(Stored items)
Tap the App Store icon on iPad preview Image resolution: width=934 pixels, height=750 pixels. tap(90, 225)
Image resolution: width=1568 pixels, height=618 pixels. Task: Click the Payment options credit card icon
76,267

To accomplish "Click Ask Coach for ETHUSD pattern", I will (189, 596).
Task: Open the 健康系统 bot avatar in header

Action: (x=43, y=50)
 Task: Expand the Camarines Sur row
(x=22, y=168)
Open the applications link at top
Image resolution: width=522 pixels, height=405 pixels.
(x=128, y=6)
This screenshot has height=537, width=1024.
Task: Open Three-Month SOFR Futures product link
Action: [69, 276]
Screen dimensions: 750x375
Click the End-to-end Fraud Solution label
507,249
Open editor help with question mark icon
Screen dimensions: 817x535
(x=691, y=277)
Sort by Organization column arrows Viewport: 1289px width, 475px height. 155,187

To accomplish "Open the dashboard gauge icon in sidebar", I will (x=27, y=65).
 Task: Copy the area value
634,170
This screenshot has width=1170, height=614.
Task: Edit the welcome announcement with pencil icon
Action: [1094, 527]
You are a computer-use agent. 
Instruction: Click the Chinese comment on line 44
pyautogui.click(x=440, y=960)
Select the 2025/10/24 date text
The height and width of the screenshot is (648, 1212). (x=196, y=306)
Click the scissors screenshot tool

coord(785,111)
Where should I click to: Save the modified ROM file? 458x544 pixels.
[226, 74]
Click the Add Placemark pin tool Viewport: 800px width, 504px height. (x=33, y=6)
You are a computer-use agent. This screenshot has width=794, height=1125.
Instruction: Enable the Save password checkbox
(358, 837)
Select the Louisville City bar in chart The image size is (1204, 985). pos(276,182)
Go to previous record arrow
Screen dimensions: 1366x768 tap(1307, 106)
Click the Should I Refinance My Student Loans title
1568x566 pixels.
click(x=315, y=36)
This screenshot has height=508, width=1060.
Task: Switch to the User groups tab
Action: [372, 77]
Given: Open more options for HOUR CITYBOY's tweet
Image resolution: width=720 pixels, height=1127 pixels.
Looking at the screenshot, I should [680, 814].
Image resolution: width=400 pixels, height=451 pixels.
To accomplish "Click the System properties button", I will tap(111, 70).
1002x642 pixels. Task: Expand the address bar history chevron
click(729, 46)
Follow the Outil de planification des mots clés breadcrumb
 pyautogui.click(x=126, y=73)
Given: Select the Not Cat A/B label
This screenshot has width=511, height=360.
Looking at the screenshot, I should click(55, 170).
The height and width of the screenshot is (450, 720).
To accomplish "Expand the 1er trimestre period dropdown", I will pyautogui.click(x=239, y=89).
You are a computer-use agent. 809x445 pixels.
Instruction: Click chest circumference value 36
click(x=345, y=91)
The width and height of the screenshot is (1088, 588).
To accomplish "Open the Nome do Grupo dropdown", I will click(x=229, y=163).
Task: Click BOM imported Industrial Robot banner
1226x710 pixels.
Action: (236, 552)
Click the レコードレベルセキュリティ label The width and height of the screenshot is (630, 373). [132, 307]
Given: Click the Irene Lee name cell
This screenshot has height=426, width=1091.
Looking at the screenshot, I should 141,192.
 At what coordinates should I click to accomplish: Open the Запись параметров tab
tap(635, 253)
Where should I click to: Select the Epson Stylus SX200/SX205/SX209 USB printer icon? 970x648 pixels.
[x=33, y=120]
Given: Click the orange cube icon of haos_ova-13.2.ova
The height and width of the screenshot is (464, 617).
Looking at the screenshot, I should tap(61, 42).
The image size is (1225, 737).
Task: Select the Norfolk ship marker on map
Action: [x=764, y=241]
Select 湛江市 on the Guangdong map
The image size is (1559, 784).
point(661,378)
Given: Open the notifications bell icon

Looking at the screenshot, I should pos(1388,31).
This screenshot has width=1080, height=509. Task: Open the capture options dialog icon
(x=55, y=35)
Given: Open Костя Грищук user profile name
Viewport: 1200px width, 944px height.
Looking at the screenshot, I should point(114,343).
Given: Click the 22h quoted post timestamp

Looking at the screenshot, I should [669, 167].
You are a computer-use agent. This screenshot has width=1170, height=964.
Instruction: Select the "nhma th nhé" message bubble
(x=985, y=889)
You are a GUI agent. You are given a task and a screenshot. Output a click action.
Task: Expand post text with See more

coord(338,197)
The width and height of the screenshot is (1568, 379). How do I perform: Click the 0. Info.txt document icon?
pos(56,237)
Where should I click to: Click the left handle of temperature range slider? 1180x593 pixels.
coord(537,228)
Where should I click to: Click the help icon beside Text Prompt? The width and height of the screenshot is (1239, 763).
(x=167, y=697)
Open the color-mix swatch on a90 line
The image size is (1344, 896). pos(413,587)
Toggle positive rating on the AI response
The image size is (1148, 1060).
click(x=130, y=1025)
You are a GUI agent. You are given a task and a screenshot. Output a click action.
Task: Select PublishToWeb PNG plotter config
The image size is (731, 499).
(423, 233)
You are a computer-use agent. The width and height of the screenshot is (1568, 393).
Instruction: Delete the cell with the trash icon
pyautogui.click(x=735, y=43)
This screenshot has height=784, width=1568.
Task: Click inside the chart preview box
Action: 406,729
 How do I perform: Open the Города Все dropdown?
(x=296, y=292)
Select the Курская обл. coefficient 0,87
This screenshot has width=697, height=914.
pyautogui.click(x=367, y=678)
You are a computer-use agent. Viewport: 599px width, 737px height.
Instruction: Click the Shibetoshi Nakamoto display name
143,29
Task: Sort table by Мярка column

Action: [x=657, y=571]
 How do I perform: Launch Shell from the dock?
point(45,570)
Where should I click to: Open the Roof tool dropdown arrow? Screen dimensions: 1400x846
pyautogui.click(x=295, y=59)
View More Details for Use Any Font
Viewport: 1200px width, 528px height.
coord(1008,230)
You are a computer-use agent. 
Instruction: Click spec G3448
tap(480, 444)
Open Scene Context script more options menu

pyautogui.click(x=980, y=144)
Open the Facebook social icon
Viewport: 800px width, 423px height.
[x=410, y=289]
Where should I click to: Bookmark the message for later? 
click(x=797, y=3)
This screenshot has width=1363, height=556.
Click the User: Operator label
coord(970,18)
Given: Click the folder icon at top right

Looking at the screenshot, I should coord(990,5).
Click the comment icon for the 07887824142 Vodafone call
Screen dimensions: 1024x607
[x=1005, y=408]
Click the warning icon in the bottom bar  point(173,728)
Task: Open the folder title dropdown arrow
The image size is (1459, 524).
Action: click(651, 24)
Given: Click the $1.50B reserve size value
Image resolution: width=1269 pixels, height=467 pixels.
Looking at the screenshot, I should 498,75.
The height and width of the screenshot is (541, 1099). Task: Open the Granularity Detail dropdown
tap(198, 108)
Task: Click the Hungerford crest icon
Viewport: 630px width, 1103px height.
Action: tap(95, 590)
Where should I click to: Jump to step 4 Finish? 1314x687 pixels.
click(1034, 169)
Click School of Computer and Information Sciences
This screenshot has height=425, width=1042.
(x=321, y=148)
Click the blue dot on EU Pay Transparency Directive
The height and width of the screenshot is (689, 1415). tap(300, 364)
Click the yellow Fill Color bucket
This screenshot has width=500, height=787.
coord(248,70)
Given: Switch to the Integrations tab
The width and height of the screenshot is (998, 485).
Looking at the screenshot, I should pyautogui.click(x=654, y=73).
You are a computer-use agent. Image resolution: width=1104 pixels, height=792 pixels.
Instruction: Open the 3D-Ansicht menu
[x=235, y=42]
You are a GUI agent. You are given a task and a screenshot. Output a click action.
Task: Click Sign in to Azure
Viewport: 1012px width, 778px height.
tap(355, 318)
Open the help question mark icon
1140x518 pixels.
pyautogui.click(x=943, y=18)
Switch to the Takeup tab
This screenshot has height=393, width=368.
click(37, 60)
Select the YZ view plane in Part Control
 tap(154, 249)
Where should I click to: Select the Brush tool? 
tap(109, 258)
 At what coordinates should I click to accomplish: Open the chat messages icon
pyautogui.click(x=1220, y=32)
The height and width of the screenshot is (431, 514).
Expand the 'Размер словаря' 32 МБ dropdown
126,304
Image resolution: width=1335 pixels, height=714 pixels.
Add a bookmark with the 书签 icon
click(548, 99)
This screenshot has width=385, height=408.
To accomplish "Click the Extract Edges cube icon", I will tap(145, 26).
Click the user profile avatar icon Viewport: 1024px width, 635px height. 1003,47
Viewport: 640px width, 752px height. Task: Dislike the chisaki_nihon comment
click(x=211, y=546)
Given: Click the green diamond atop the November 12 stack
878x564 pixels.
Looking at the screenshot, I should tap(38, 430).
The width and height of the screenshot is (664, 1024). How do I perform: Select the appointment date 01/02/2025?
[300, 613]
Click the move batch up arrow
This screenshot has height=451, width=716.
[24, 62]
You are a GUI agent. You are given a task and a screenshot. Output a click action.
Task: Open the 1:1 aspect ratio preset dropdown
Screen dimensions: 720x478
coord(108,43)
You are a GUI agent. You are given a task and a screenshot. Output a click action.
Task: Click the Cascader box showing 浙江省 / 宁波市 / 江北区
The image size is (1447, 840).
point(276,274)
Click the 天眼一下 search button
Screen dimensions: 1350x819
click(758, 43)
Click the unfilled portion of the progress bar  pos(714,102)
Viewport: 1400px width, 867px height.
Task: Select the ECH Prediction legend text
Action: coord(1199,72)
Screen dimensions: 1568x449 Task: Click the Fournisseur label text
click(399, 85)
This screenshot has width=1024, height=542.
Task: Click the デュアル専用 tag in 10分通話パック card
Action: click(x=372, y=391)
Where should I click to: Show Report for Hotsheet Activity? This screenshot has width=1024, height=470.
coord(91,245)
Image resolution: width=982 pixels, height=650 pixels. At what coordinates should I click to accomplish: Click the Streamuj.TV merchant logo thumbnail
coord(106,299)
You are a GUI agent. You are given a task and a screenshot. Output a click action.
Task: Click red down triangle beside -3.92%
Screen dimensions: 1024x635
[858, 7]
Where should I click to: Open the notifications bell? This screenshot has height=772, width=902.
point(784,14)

## Brief
Using only the entries above, output the line with "Where should I click to: Select the Brush", the line with "Given: Click the green", and all lines between them, exactly as they stand.

## Result of the exercise
Where should I click to: Select the Brush tool? 
tap(109, 258)
 At what coordinates should I click to accomplish: Open the chat messages icon
pyautogui.click(x=1220, y=32)
The height and width of the screenshot is (431, 514).
Expand the 'Размер словаря' 32 МБ dropdown
126,304
Image resolution: width=1335 pixels, height=714 pixels.
Add a bookmark with the 书签 icon
click(548, 99)
This screenshot has width=385, height=408.
To accomplish "Click the Extract Edges cube icon", I will tap(145, 26).
Click the user profile avatar icon Viewport: 1024px width, 635px height. 1003,47
Viewport: 640px width, 752px height. Task: Dislike the chisaki_nihon comment
click(x=211, y=546)
Given: Click the green diamond atop the November 12 stack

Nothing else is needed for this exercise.